Characterization of disease burden, comorbidities, and treatment use in a large, US-based cohort: Results from the Corrona Psoriasis Registry

Psoriasis is an immunodysregulatory inflammatory disease associated with comorbidities affecting quality of life. With the advent of new treatments, there is growing need to assess the long-term safety and efficacy of treatments in a real-world setting. The objective of the Corrona Psoriasis Registry is to study the comparative safety and efficacy of Food and Drug Administration–approved biologic treatments. A cross-sectional study of patients enrolled in the registry, who initiated or switched to a systemic therapy at enrollment or previous 12 months.

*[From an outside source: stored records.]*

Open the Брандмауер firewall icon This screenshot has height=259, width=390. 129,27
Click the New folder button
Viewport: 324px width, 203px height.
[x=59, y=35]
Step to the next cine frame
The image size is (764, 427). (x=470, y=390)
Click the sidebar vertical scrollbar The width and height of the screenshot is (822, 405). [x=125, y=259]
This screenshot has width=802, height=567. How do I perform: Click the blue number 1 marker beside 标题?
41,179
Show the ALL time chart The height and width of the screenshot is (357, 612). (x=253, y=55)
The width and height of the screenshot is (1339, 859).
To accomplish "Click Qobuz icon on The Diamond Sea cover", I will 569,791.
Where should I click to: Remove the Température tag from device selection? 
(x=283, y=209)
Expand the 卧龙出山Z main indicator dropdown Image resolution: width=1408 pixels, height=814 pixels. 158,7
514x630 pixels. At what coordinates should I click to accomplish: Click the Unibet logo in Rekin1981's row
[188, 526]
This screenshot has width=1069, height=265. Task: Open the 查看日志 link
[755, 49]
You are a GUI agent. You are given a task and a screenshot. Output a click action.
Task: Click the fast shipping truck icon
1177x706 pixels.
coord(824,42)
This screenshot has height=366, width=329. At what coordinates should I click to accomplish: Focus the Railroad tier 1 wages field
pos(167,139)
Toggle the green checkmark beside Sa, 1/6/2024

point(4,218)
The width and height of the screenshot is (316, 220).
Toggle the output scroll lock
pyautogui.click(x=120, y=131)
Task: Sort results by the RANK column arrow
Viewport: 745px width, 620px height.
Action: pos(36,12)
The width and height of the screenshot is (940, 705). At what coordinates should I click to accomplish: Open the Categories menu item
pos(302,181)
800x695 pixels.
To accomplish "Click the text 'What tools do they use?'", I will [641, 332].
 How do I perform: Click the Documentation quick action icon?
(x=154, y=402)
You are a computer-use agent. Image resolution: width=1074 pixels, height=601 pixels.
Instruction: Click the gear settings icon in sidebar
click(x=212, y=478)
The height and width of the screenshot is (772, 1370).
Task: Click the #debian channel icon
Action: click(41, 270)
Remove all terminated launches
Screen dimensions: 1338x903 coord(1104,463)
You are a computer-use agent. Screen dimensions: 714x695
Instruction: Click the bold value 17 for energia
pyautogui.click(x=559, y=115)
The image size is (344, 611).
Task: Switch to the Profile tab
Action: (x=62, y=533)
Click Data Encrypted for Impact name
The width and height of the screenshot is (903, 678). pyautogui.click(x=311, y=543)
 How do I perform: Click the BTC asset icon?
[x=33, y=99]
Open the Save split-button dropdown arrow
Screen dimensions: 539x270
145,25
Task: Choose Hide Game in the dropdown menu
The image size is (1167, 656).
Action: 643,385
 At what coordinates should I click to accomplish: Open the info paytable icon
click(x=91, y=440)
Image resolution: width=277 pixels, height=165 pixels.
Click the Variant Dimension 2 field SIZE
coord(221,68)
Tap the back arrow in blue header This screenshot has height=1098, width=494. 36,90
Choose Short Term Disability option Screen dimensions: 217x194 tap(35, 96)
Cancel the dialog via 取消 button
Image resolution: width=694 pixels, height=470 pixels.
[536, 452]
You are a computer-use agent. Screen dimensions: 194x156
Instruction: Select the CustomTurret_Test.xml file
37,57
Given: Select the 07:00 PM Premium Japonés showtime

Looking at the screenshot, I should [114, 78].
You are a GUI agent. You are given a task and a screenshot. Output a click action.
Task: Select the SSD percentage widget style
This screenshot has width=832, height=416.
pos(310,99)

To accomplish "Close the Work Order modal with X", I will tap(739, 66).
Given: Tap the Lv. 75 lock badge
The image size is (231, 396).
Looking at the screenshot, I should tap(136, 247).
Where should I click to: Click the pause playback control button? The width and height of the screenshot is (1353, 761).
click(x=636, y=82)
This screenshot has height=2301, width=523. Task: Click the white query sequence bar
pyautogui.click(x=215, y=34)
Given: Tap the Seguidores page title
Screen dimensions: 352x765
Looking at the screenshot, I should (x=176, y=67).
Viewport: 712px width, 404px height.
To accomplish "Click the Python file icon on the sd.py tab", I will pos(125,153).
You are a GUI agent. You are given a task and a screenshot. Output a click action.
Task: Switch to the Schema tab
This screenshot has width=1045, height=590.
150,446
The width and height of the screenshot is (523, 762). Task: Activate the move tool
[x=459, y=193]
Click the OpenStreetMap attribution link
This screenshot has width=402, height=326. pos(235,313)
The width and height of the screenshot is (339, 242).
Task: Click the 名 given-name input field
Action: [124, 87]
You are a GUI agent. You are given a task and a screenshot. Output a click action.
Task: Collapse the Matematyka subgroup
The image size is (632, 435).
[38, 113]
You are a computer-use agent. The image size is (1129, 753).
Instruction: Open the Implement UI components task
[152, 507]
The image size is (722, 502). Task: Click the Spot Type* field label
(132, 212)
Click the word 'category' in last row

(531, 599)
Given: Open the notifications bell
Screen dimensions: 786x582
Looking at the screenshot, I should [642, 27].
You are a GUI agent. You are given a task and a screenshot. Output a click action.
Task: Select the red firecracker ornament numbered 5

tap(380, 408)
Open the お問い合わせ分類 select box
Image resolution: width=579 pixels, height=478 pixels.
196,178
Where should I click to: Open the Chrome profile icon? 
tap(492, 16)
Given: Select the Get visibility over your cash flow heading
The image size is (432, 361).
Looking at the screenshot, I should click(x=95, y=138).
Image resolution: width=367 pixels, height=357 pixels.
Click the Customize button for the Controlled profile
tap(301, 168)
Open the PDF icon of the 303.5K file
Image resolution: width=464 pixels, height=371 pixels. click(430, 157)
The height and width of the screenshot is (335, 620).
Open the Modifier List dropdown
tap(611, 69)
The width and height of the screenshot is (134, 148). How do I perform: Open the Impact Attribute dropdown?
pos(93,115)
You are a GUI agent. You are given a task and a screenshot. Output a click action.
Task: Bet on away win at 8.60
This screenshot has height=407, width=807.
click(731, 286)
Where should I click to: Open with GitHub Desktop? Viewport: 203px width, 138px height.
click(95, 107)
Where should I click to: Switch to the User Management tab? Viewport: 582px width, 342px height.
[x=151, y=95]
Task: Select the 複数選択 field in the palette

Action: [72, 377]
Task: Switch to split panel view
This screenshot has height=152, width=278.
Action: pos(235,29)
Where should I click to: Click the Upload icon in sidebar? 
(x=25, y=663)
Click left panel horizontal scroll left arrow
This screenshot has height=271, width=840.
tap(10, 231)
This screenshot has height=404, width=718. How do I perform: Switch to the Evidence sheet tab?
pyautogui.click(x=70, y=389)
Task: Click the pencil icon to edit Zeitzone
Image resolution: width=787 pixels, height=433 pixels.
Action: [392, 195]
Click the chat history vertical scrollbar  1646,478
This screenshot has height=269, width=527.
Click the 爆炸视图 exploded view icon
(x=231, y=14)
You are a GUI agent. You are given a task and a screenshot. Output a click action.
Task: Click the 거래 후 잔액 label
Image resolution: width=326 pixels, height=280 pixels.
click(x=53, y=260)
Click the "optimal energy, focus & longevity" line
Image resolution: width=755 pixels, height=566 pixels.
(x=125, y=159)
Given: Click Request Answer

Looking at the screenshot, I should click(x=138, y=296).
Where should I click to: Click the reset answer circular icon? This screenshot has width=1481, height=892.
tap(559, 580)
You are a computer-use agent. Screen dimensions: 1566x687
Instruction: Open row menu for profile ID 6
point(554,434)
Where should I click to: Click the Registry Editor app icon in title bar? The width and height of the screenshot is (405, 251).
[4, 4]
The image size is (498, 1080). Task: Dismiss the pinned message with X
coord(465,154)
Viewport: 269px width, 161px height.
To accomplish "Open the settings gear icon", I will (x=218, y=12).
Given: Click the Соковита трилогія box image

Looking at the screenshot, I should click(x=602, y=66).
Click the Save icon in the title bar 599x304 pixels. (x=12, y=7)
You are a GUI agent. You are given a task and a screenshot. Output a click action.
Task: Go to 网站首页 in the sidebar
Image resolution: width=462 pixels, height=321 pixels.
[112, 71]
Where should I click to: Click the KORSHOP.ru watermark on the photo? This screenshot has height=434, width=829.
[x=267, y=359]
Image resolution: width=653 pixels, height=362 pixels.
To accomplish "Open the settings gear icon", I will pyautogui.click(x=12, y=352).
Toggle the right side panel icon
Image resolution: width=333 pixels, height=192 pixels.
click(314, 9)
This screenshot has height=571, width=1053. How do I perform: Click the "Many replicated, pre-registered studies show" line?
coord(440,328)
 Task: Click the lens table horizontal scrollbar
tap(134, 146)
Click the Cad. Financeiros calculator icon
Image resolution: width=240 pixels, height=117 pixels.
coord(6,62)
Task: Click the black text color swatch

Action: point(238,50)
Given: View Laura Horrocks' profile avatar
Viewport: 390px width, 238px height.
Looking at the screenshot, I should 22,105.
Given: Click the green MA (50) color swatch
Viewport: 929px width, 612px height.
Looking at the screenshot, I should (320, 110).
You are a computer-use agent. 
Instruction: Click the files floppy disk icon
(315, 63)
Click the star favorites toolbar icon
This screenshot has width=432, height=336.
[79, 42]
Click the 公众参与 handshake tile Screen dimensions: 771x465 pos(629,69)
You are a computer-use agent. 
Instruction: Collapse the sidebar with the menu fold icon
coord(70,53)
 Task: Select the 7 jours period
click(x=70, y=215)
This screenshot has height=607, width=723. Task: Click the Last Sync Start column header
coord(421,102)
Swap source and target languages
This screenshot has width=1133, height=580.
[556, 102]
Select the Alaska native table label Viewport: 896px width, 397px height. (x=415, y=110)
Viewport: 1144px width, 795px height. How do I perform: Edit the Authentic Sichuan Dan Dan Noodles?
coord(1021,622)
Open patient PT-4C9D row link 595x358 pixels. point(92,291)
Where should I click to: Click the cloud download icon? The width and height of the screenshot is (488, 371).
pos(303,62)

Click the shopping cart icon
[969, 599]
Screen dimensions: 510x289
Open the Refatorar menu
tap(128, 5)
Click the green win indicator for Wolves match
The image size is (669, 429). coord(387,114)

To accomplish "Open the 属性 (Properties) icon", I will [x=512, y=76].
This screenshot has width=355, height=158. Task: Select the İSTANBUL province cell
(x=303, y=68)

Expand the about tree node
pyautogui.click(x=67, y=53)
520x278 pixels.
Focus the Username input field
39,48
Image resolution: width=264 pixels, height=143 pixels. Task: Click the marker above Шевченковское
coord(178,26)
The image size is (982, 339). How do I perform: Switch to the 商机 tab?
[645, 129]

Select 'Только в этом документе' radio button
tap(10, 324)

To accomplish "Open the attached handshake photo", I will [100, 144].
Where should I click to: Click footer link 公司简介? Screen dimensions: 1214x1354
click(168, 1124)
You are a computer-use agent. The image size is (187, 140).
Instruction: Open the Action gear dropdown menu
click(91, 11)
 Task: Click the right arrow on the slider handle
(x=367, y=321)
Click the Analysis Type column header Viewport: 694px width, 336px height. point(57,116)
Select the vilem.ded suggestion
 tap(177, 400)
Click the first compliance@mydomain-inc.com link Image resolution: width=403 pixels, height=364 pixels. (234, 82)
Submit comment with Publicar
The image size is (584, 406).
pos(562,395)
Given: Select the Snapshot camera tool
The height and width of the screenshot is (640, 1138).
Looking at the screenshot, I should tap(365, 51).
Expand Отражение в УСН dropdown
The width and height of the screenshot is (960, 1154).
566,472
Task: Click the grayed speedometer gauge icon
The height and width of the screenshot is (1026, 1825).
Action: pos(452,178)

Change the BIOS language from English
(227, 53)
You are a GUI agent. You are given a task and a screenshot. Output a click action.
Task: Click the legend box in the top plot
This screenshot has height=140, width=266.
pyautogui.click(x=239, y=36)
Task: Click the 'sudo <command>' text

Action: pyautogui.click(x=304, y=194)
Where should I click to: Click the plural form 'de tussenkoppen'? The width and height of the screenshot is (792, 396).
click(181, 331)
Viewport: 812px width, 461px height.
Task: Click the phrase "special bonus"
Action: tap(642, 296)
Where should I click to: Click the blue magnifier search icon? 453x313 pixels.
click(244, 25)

Descriptive characteristics (demographics, clinical and patient-reported outcomes, comorbidities, and treatment history) were examined at registry enrollment. As of October 1, 2016, there were 1942 patients enrolled in the registry: 23% on apremilast, 4% on other nonbiologic systemic medications, 25% on interleukin (IL) 17A inhibitors, 22% on an IL-12/23 inhibitor, and 26% on tumor necrosis factor inhibitors. Overall, mean disease duration was 15.6 years, and 40% had a concurrent psoriatic arthritis diagnosis. About 66% had >3% body surface area involvement and 49% had a moderate or severe Investigator Global Assessment. Selection and channeling bias can result in potential confounding that needs to be addressed in modeled analyses. This disease-based registry cohort represents a population exposed to multiple therapies, long disease duration, and multiple comorbidities and can be used to examine comparative safety and efficacy of various therapies.